Write in a Logbook (every day)

I got this idea from a book I recently read (more on that in a future post). Basically, I plan on adding a new entry every day to log what I did. It doesn’t have to be long or detailed, it’s strictly a log book. I can write as much or as little as I want, as long as I at least cover the main points of what I did that day. This is a quick and easy way to reflect on the day, hopefully to revel in the positives or, if necessary, to help work out any negatives.

Meditate (every day)

I have tried meditation on and off for years but I am never able to stick with it. There is a mountain of scientific evidence showing the benefits of meditation and I genuinely enjoy the feeling of quiet and peace once I am done with a session. Considering that a session can be as short as 10 minutes, I am disappointed that I haven’t pursued this more actively. Taking 10 minutes out of my day should be easy, as long as I can muster up the discipline to initiate that meditation session each day.

Exercise (twice a week)

I hope I don’t have to explain why exercising is beneficial! In my mid-twenties, I was exercising nearly every day and I was in great shape. Ten years later, I’m in decent shape but I don’t exercise enough (especially now that I’m in the suburbs and don’t walk around nearly as much). I exercise sporadically, but I want to get back into a more regular exercise regimen. So, my goal is to work out at least twice per week.

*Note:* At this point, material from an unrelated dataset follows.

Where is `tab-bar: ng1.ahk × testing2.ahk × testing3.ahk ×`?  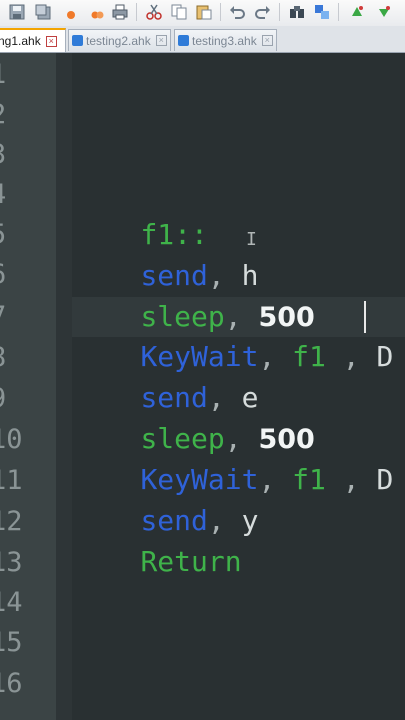
tab-bar: ng1.ahk × testing2.ahk × testing3.ahk × is located at coordinates (202, 40).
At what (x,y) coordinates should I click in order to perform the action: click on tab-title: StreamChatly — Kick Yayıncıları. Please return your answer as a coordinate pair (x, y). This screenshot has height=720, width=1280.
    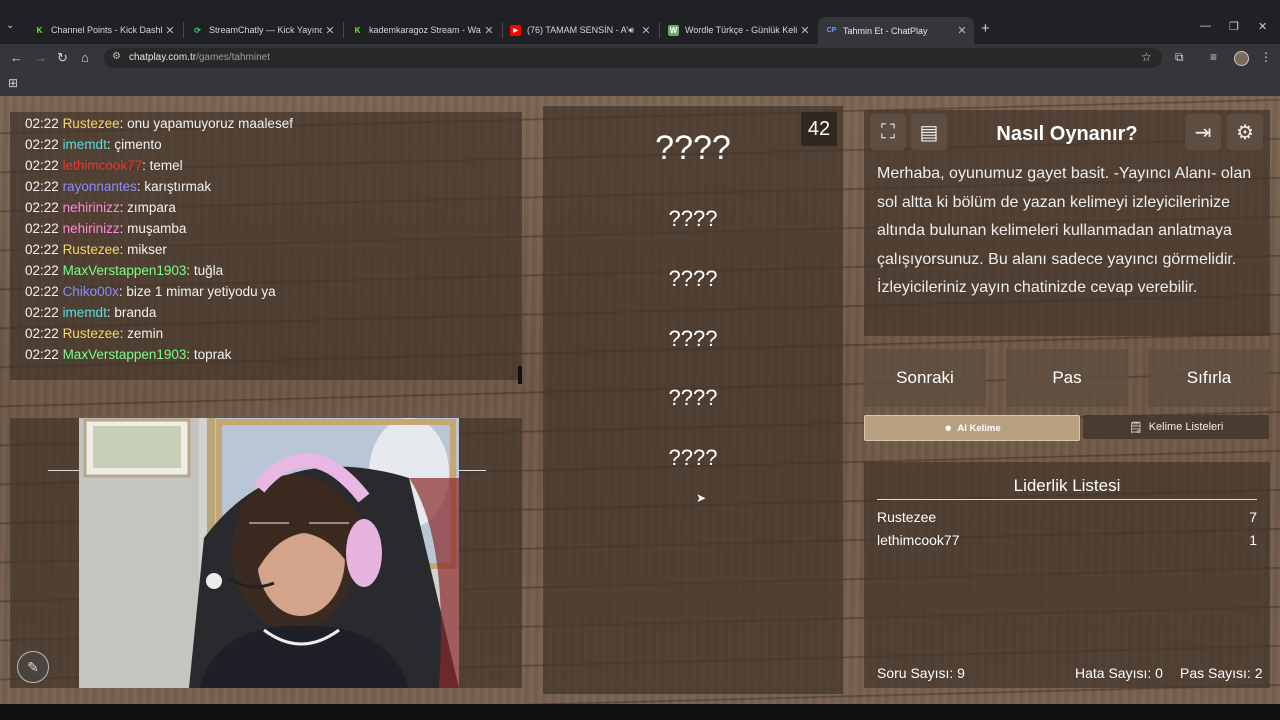
    Looking at the image, I should click on (266, 30).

LightWave (four times a week)

Although I don’t have any specific goals for creating within LightWave, I want to explore the software more in depth and get better at using it. So, my goal is to use LightWave at least four times per week (where each session lasts at least an hour). I hope to exceed that minimum, but I think four hours per week is a good start. For now, I’ll come up with simple ideas to practice and improve my skills. For example, I just started working on a simple outdoor scene which I will try to light in multiple different times of the day — early morning, afternoon, sunset, and night.

Tracking My Goals

Setting goals is meaningless if you don’t have a way to track your progress. I am using another idea from a book to track my goals — I have created a weekly checklist to track my progress. The checklist is on paper, with empty boxes for all of my tasks that I need to complete that week. I cross off the empty box when I complete one of the tasks.

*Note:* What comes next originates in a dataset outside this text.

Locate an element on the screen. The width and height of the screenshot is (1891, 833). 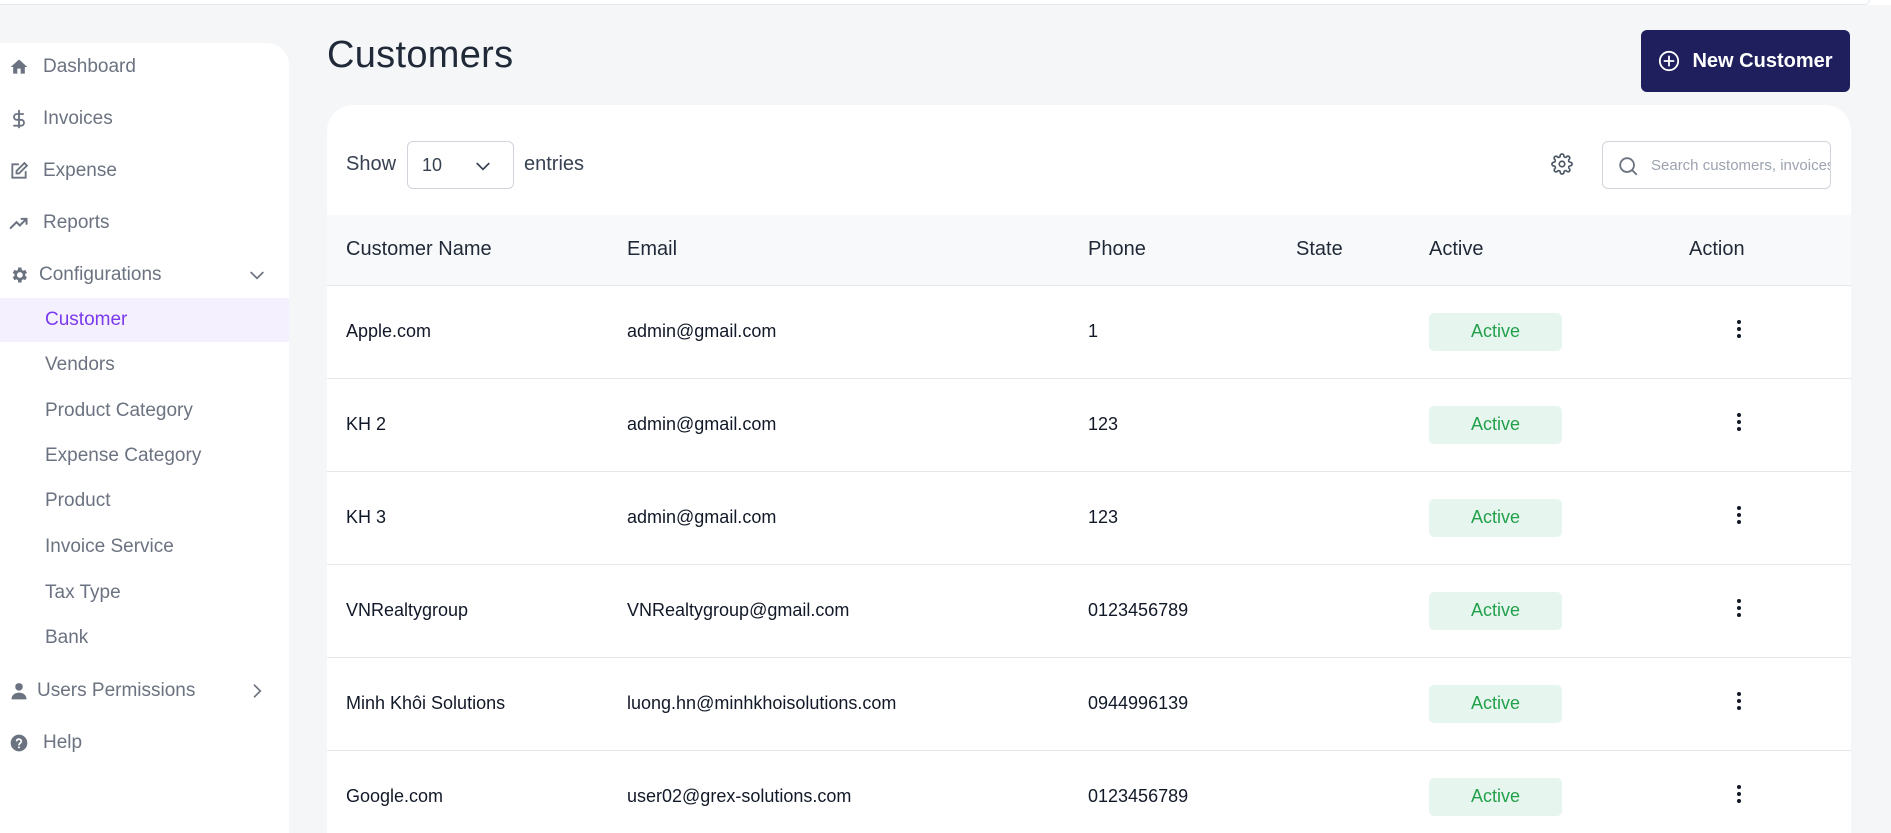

I created the checklist in Excel and printed it out, so I am able to fit 8 weeks worth of goals onto a single piece of paper (printed in landscape mode and folded in half). I hope that seeing my previous success (and the filled boxes) will motivate me to stick to my goals, and to keep filling in more boxes to avoid breaking any streaks I have going.

I started the checklist last week, and so far I’m doing pretty well. I met all of my goals except that I missed meditation twice, but even 5 days of out 7 is a good start for my first week.